### [WORK INSTRUCTIONS]
Below are records; copy every line in them that holds the word "agent".

(Saved data entries)
* * *
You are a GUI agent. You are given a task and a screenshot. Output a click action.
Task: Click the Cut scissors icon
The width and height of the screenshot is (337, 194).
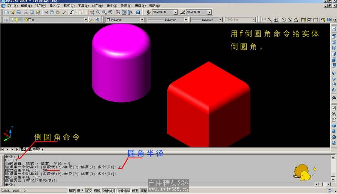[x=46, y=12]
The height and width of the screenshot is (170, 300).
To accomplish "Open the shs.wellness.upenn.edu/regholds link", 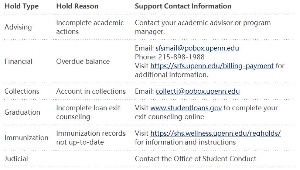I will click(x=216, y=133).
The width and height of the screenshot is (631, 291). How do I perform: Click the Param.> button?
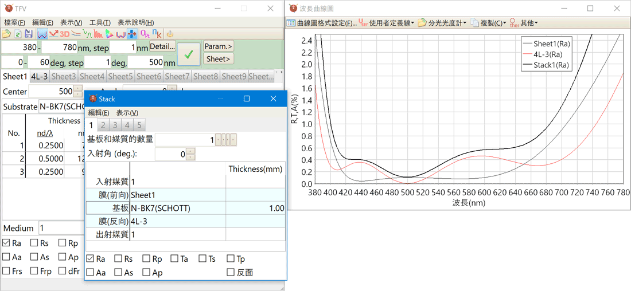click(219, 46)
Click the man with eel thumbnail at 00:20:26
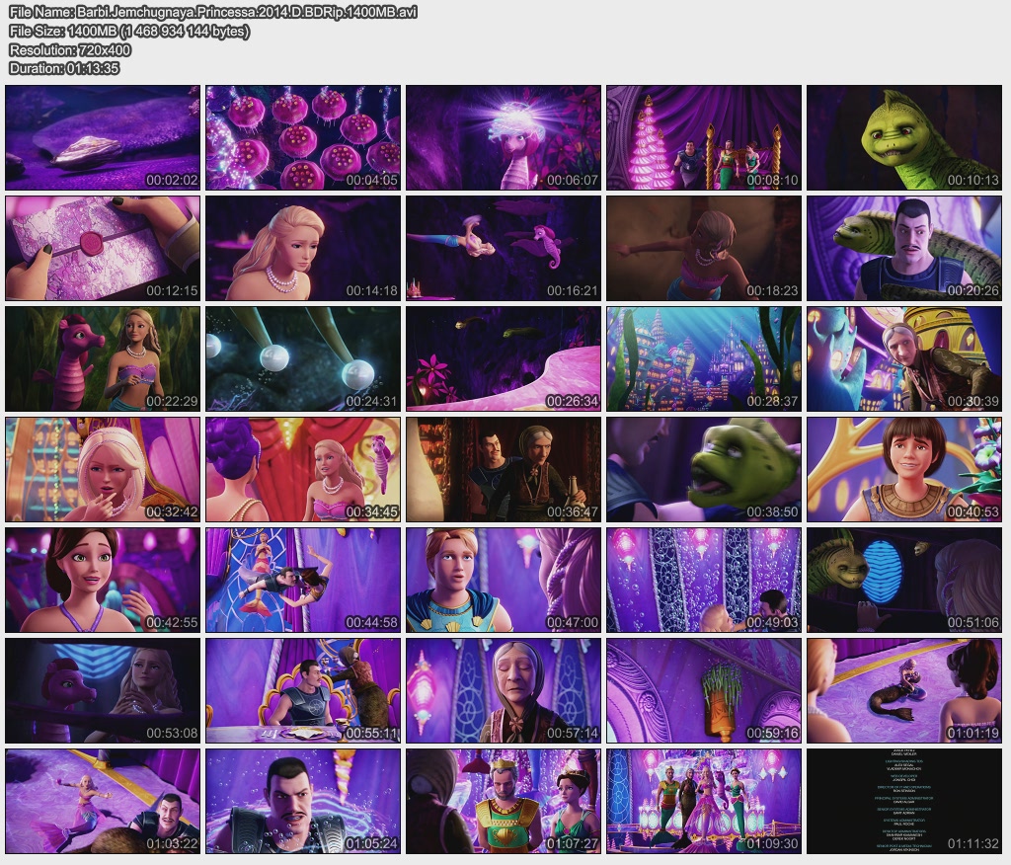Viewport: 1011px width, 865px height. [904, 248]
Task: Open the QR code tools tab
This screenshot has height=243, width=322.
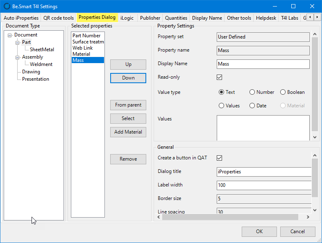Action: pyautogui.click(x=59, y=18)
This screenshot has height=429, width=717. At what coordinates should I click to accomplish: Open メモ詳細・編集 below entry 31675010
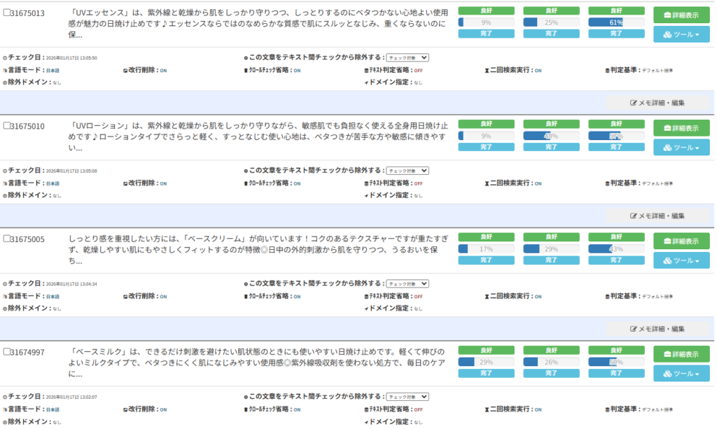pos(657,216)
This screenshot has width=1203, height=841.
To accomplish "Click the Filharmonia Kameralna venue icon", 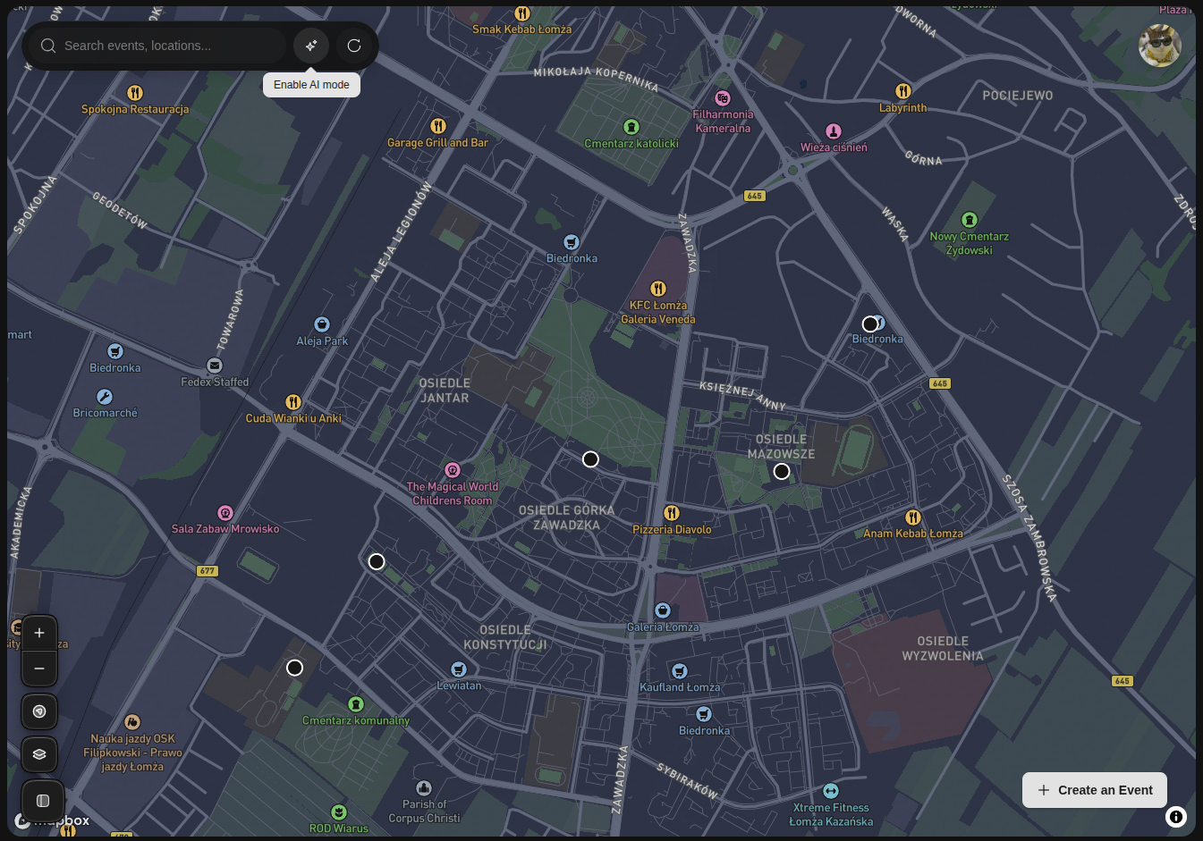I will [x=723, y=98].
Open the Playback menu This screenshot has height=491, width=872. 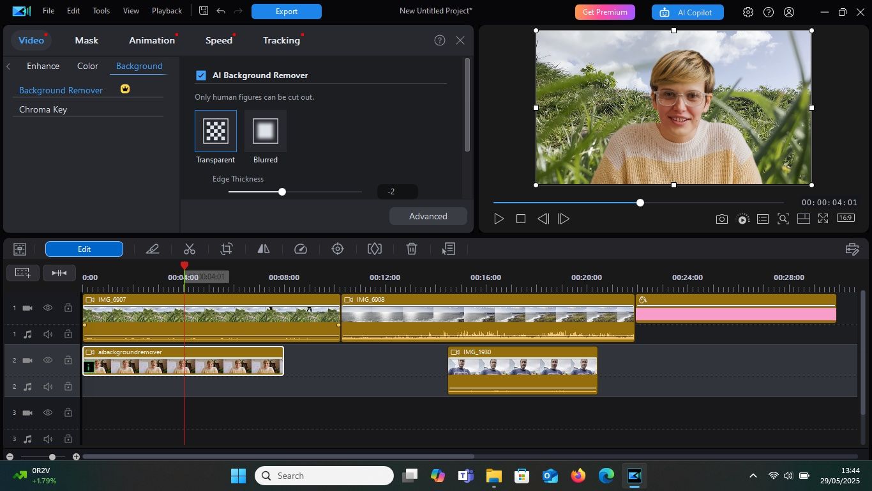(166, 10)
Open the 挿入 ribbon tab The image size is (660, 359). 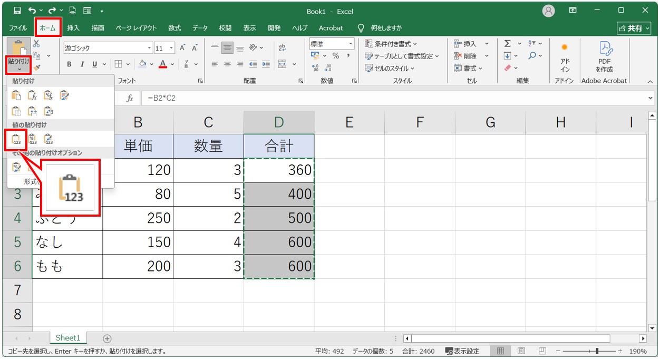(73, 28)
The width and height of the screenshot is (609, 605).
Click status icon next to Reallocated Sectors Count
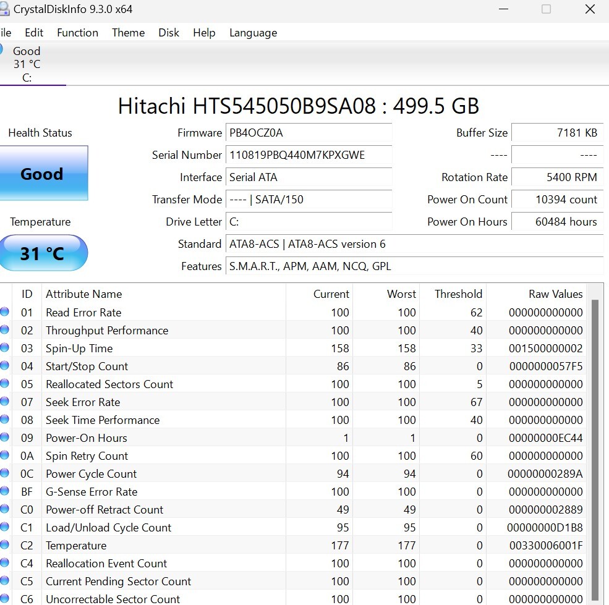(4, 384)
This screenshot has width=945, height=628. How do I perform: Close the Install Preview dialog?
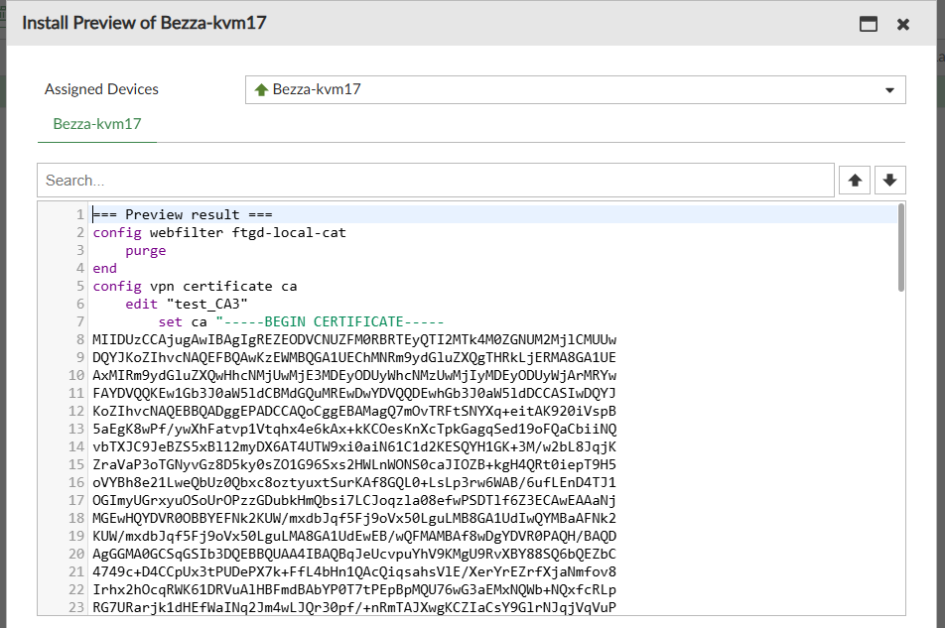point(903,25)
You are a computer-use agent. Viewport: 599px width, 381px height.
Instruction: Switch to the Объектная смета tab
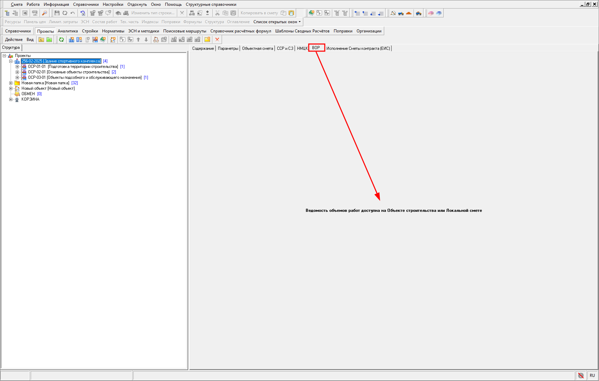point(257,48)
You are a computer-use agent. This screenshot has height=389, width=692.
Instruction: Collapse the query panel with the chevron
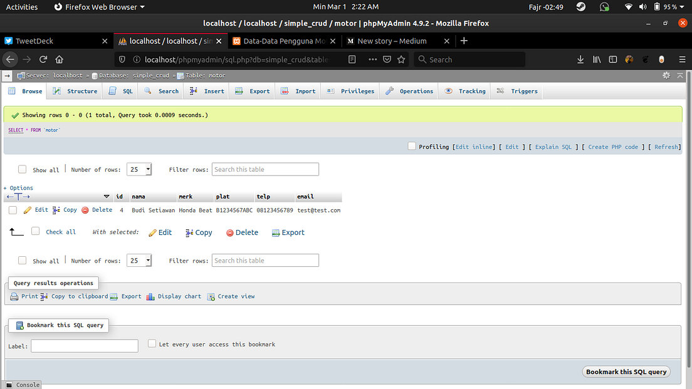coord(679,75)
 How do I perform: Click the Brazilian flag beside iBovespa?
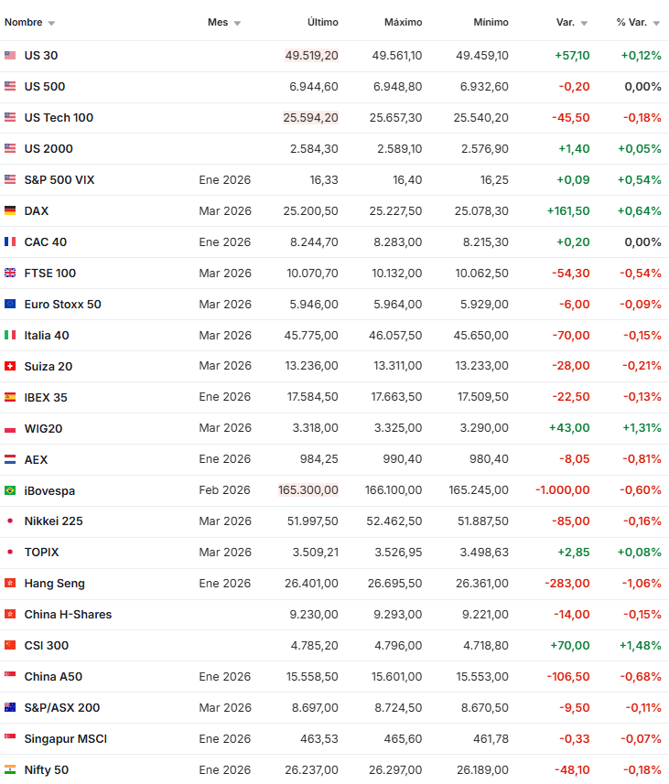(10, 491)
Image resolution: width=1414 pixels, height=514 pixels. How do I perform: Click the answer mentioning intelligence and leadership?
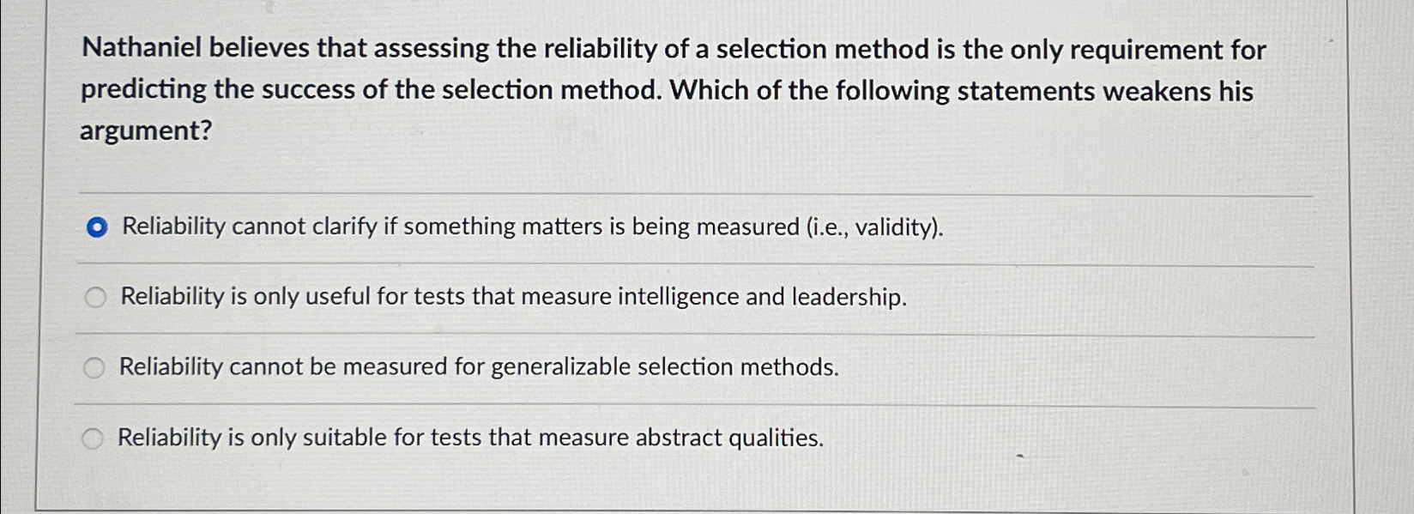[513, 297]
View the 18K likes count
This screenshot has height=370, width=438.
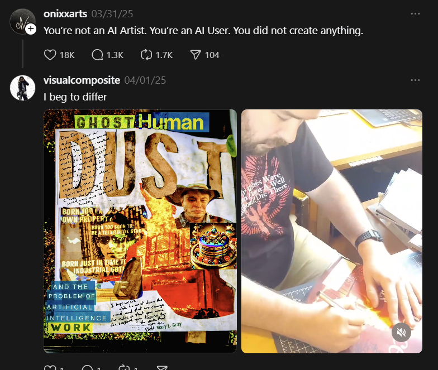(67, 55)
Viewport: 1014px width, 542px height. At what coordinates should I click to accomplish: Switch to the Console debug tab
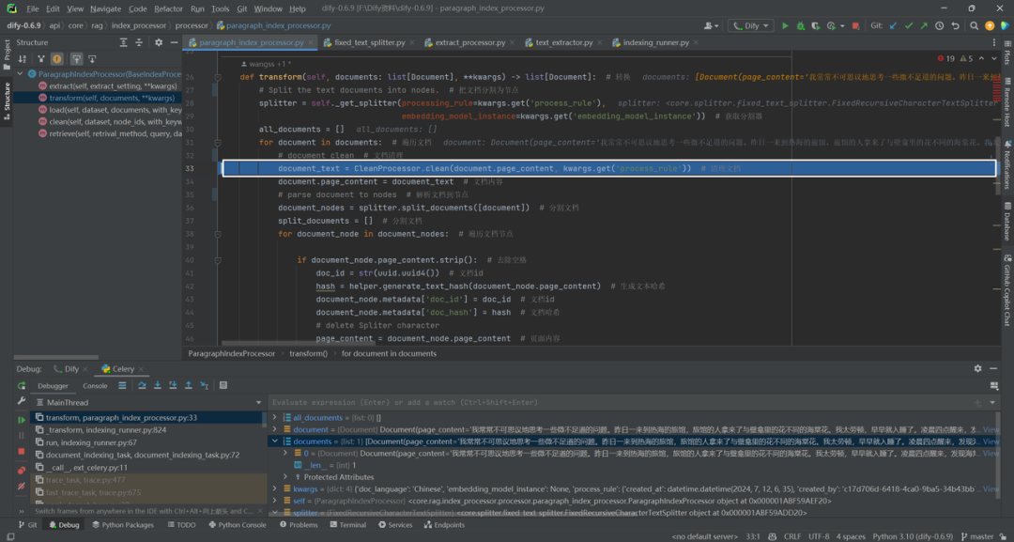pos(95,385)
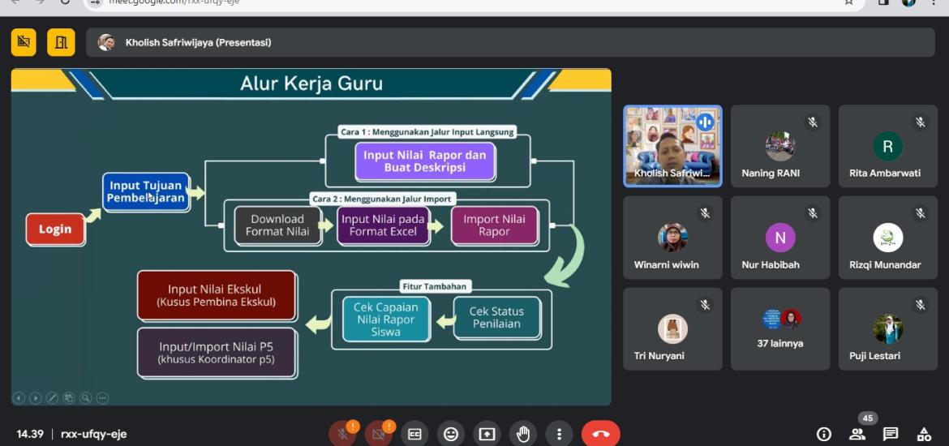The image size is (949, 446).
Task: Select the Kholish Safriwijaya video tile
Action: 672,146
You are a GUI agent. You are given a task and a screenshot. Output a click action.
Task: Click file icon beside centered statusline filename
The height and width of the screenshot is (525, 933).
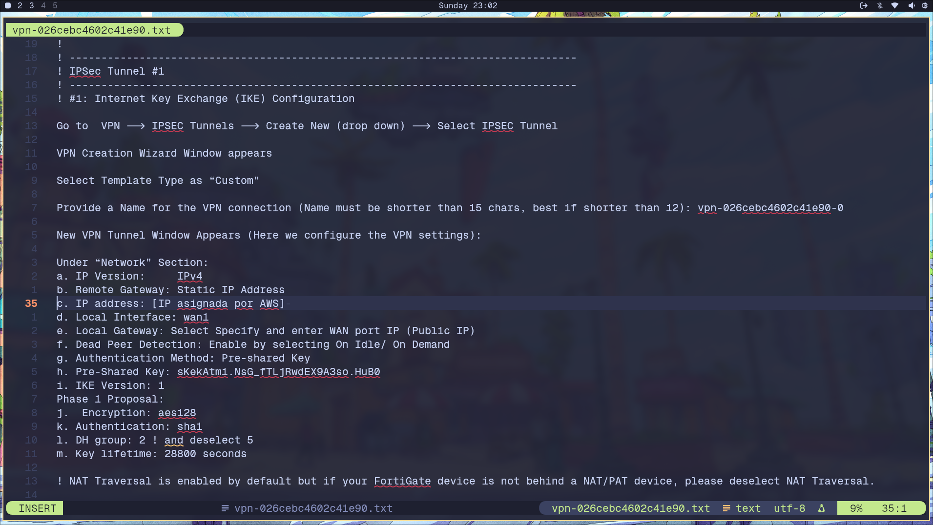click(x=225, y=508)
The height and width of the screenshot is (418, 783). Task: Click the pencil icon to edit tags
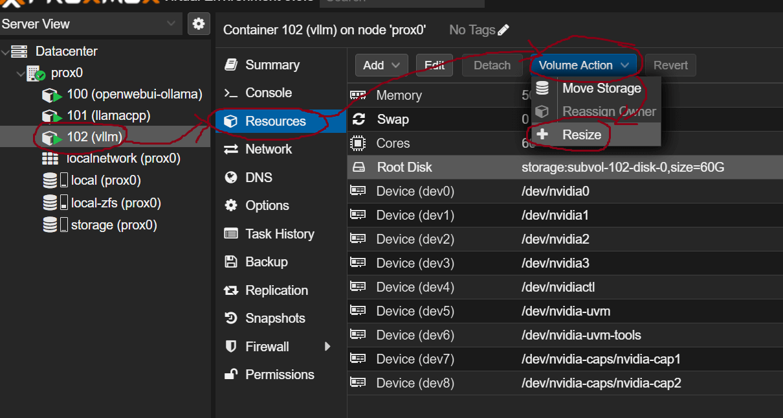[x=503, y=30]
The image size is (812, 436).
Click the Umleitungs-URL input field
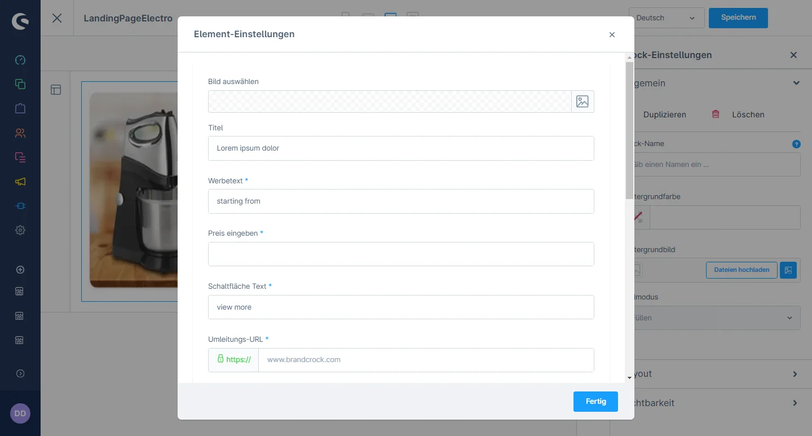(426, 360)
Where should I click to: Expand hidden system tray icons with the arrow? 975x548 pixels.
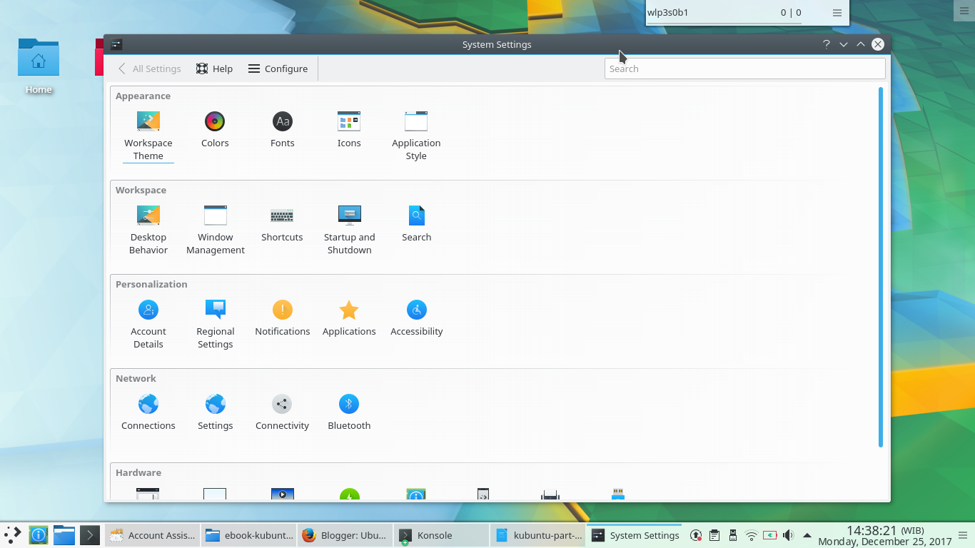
* * *
### [TASK SOLUTION]
You are a GUI agent. You are given a task and a screenshot. Output a click action.
You are a computer-use agent. Viewport: 599px width, 381px height.
You are a computer-use agent. This screenshot has height=389, width=692.
You are a GUI agent. You are given a task and a screenshot. Output a click action.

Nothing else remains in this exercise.